§ **Stored rows**:
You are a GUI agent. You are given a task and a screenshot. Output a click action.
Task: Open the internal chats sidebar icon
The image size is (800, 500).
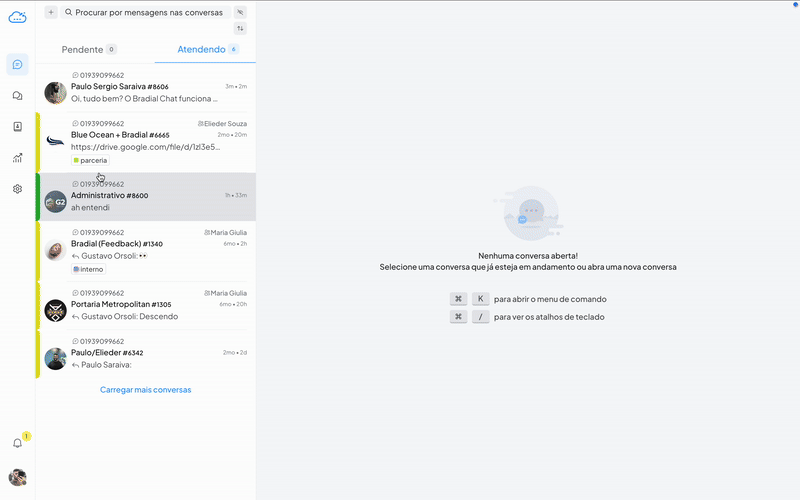pyautogui.click(x=17, y=96)

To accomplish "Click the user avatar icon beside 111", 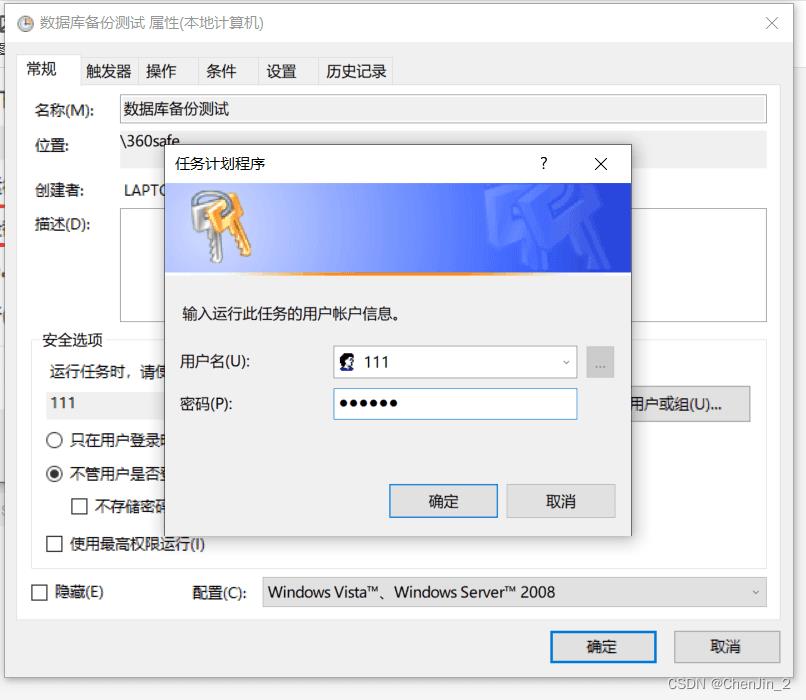I will (347, 362).
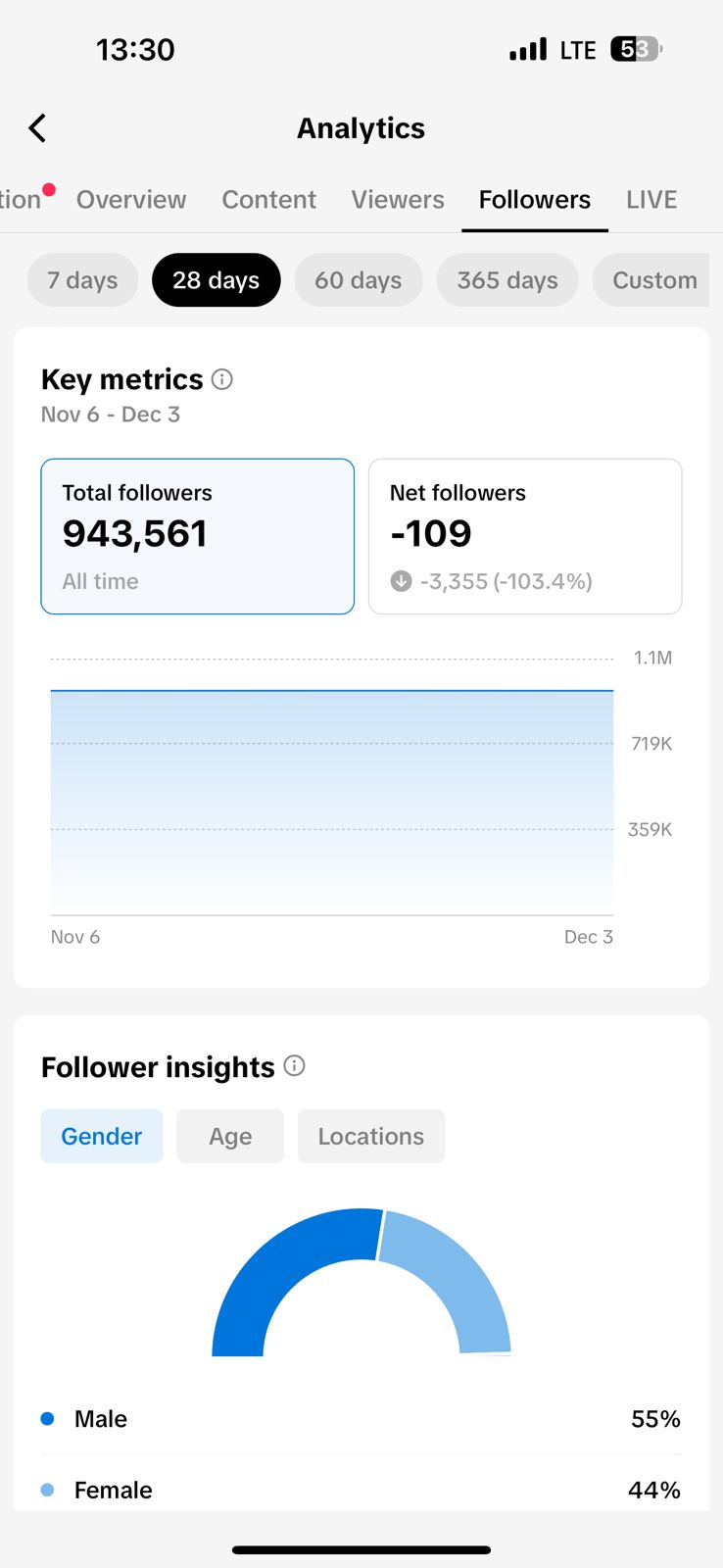
Task: Select the 7 days range
Action: 82,280
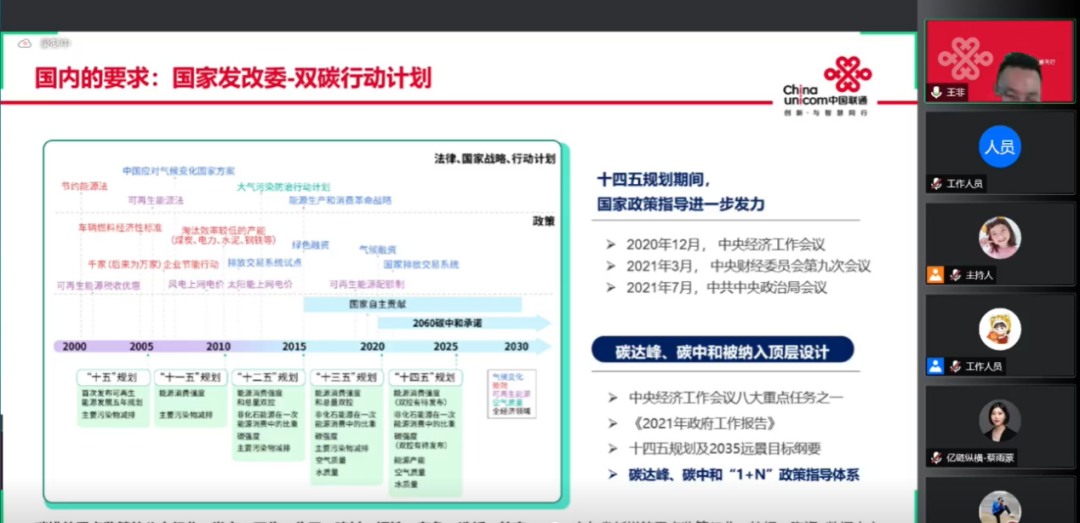Image resolution: width=1080 pixels, height=523 pixels.
Task: Click the slide title 国内的要求
Action: [x=233, y=78]
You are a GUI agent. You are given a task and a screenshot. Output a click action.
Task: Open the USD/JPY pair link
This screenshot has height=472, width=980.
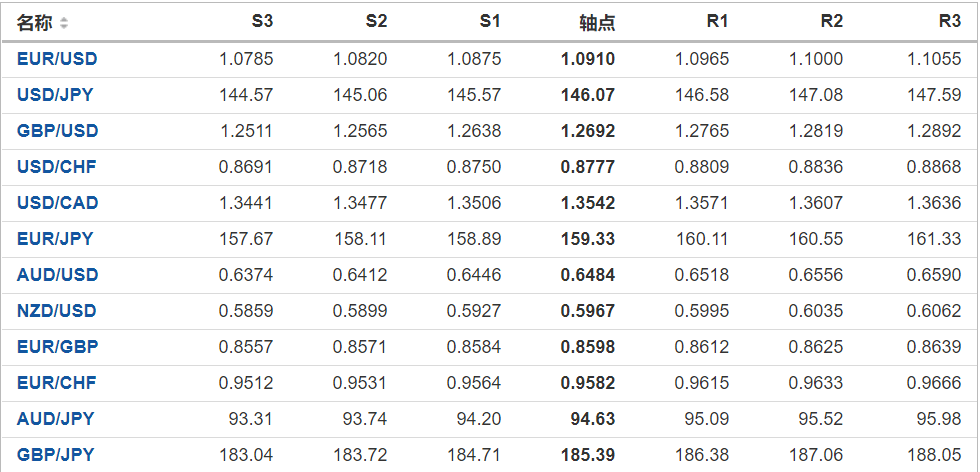[56, 95]

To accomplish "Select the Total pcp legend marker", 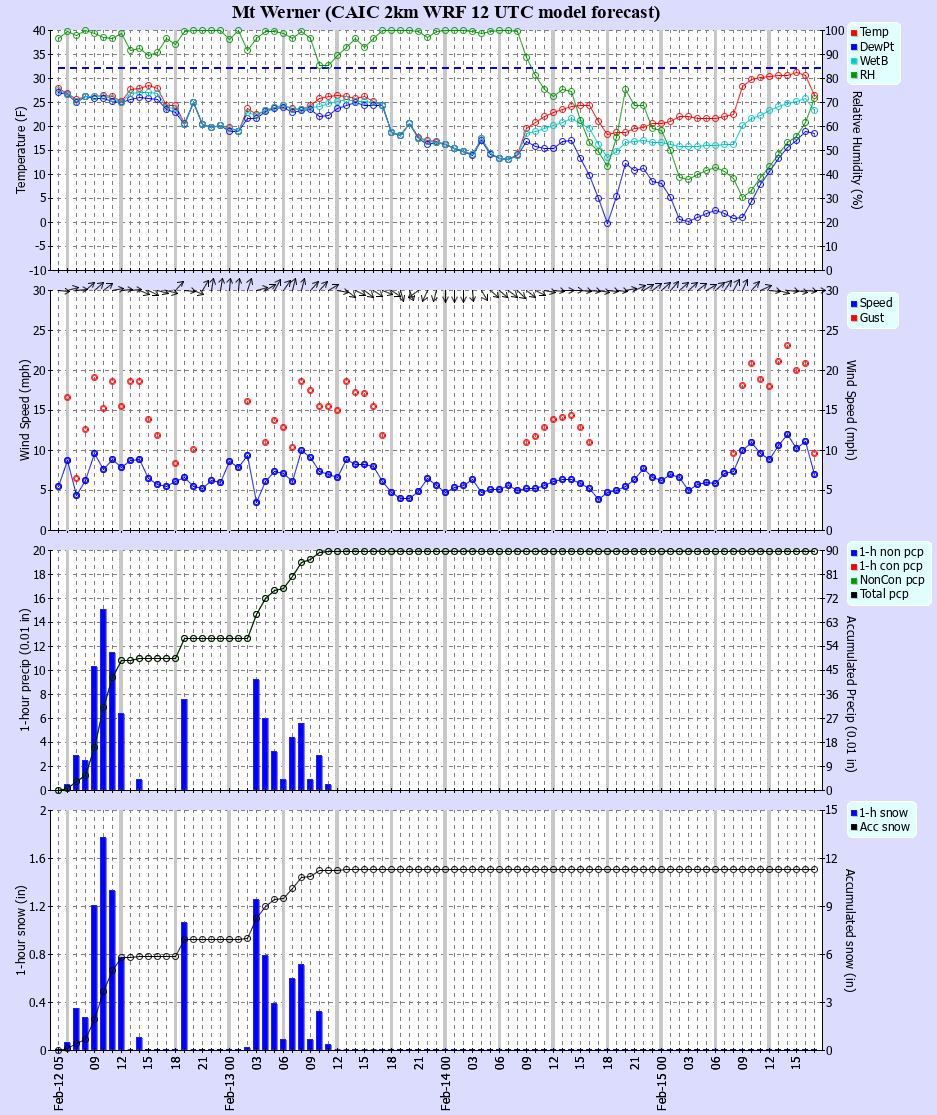I will click(853, 592).
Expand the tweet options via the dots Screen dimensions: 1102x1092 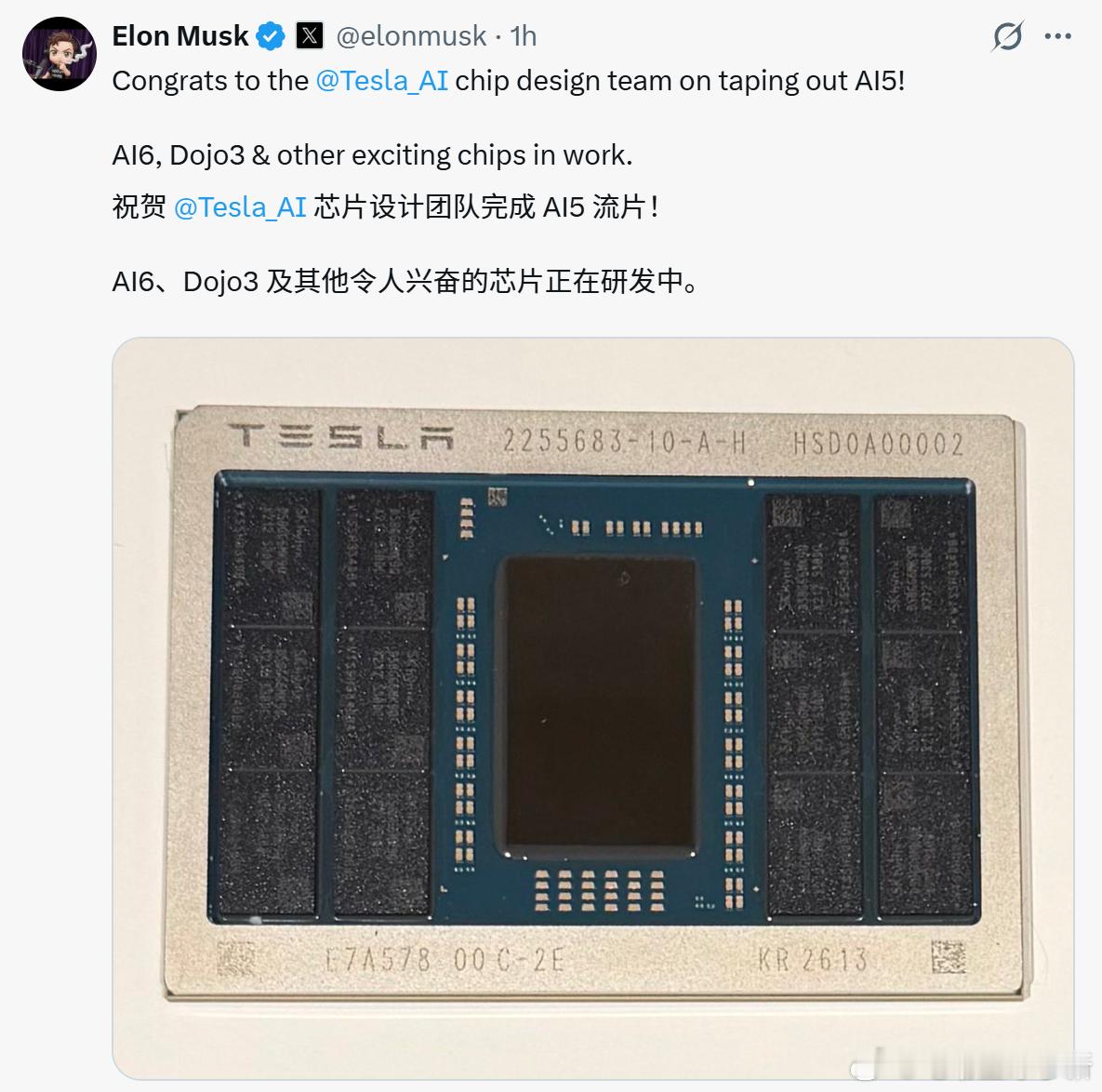click(1057, 35)
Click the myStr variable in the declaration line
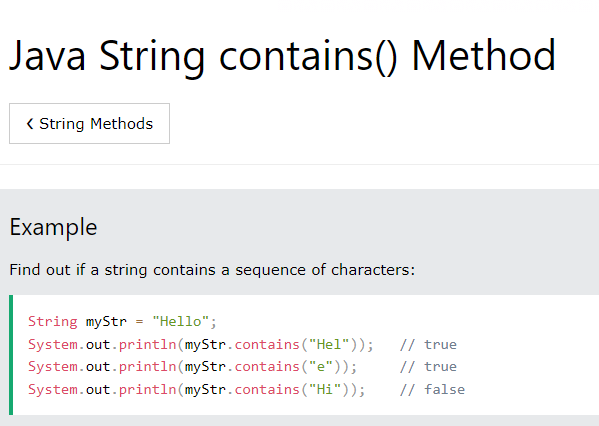Screen dimensions: 599x426 pos(106,322)
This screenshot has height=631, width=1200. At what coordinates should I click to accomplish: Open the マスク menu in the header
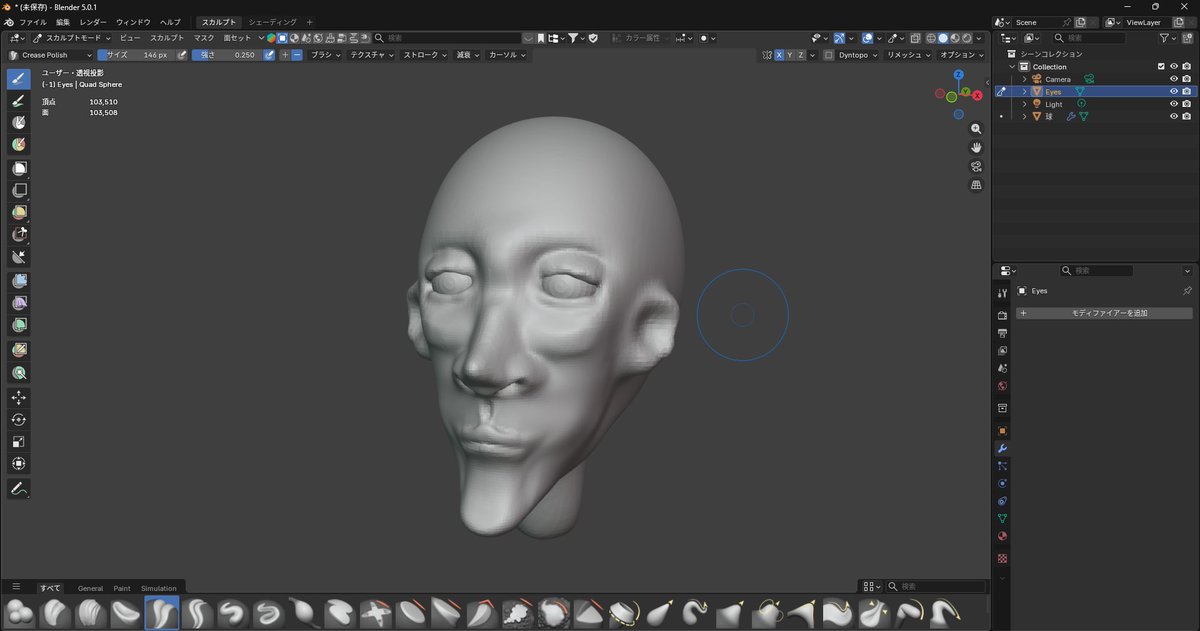[204, 38]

§ **What you should do**: Select every line of the material that contains the word "Open", matching uppercase and lowercase exactly.

§ **Result of this exercise**:
Task: Open the internal chats sidebar icon
Task: Open the USD/JPY pair link
This screenshot has height=631, width=1200. At what coordinates should I click to accomplish: Open the マスク menu in the header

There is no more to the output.